Last Days of Venezuela's Cold Civil War
One way to interpret what’s happening now is that the inherently unstable balance of the last 14 years is breaking. For almost a decade and a half, Venezuela’s been sinking deeper into a Cold Civil War, a situation where extreme eliminationist rhetoric and over-the-top professions of animosity went alongside a kind of tactical day-to-day tolerance.
Chávez’s extremism, his dismal vow to turn opponents into polvo cósmico, stayed largely – mostly – at the level of rhetoric. Venezuela has dozens of political prisoners, not hundreds or thousands. Dissent was repressed sporadically and selectively, rather than systematically and comprehensibly. The result was something I’ve written about constantly since 2002: a yawning gap between extremism in speech and moderation in practice that was the defining mark of the Chávez era, and a constant driver of opposition paranoia and government dreams of final revenge.
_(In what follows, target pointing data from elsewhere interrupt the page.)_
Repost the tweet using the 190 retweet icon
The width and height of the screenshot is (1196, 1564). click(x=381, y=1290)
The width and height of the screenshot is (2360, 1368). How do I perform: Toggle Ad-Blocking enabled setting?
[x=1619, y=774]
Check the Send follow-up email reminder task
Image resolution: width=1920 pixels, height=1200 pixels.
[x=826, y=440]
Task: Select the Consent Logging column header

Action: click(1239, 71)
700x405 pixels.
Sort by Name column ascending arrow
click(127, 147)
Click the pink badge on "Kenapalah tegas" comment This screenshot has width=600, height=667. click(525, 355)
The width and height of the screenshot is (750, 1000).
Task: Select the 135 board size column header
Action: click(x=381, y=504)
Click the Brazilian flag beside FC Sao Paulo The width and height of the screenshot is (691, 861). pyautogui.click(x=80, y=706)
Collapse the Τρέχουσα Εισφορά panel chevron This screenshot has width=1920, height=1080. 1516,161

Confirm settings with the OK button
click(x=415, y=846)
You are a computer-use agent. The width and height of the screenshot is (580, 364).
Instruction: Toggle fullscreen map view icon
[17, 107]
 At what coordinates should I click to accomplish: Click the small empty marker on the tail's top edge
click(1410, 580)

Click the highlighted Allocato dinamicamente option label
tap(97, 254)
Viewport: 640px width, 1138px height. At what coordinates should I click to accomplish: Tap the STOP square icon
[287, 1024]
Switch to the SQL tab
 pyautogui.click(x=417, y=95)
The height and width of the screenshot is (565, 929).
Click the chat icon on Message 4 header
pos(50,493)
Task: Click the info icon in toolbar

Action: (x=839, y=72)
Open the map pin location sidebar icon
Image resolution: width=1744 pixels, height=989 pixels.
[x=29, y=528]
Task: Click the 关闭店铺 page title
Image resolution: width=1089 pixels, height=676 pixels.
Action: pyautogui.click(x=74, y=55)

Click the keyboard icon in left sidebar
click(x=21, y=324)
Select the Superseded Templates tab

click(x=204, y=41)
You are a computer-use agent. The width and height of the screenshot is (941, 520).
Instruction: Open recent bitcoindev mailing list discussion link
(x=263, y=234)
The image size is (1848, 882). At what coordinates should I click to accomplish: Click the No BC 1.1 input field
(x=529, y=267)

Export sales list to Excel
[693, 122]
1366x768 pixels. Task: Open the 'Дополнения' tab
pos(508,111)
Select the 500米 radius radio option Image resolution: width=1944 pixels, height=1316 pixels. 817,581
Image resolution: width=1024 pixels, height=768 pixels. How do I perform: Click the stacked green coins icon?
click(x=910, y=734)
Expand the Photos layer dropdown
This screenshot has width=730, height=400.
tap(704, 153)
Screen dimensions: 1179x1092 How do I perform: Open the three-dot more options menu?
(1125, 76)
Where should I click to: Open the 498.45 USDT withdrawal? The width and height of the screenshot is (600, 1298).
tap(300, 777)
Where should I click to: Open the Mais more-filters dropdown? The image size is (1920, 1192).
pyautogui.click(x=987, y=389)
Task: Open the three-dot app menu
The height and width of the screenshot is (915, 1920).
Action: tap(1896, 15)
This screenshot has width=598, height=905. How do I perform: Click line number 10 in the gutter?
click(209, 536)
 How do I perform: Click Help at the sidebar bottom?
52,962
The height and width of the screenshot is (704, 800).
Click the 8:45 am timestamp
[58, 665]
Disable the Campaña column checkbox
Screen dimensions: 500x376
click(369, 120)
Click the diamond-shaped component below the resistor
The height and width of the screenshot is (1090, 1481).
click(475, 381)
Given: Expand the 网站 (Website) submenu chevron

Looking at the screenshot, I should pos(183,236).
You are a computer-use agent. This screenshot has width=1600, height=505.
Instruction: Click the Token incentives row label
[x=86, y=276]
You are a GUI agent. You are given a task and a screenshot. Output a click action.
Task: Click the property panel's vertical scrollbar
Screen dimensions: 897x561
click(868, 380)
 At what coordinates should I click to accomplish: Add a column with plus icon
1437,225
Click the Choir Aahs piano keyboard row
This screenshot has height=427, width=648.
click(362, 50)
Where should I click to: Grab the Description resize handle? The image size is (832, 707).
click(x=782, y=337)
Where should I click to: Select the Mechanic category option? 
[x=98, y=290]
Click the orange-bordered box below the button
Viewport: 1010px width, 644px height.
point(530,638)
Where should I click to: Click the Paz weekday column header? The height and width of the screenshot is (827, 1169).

While Chávez was alive, this tension was never going to be resolved one way or the other. The guy was congenitally incapable of dialling down the rhetoric and politically unwilling to ratchet up repression to the point of matching the extreme talk. And so, the cold civil war mindset developed and grew roots.
Chávez’s death destabilized all that.
Maduro doesn’t have any of the assets that allowed Chávez to make Cold Civil War viable over a period of many years. He doesn’t have the charisma. He doesn’t have the personal authority. And he doesn’t have the money. He doesn’t have the luxury that those assets extended to Chávez of leaving the underlying tension unresolved. He has to resolve it. And that, basically, is what we’re witnessing this week.
Any excuse was going to be good enough for Maduro to try to bring Venezuela to something much closer to the actual Cuban model of dictatorial control. For all his elaborate guarantees of representing continuity, what we’ve been seeing this week is something far more radical than anything Chávez ever tried to institute in his lifetime. Henrique Capriles merely provided one pretext, but any other would have been just as good.
We are, in other words, where Iran was soon after the 2009 election.
As opposition deputies are physically assaulted and stripped of their committee chairmanships, as groups of protesters are faced with buckshot and teargas, as people die and the government lies about how they died, as Leopoldo López and Henrique Capriles try to dodge the arrest warrants now out for them, the concern about actas and irregularidades is beginning to look outdated less than a half a week after the fact.
This is no longer, I’m afraid, really about that.
MUD’s options are closing fast, its supporters role reducing dramatically to a choice between cannon fodder and passive acquiescence. I’d love to tell you there is some magic thing Henrique Capriles can do at this point to short circuit the process that was unleashed late on Sunday night. But I don’t really believe there is.